== Supplied data

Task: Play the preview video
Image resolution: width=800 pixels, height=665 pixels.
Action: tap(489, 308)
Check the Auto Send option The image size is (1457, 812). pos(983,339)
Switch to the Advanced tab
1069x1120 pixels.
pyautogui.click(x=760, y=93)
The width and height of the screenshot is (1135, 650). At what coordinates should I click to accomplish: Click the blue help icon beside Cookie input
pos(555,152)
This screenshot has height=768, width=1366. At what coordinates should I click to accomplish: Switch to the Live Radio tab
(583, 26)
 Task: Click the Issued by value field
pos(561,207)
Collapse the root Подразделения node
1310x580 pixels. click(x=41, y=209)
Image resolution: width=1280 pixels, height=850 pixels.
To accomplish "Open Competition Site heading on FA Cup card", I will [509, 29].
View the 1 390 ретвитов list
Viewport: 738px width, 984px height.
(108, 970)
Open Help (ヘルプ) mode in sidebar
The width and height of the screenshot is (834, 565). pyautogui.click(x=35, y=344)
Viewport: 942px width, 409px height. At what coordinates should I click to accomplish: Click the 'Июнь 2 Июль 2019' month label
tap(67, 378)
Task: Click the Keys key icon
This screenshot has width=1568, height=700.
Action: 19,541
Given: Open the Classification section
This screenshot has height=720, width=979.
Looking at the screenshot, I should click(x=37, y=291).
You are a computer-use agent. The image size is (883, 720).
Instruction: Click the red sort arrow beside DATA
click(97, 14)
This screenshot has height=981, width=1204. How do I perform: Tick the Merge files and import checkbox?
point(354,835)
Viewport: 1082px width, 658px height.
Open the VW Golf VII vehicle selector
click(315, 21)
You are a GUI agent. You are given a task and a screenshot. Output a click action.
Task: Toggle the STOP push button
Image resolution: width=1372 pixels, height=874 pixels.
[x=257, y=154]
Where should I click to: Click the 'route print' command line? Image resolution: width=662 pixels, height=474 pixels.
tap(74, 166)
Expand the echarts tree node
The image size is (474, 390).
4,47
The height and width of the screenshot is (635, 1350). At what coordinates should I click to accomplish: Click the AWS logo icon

====

# Directions for this task
Among the entries above, identify all lines with "agent" and copy them.

# Solution for this exercise
You are a computer-use agent. The image size is (883, 720).
You are a GUI agent. You are given a task and a screenshot. Output a click action.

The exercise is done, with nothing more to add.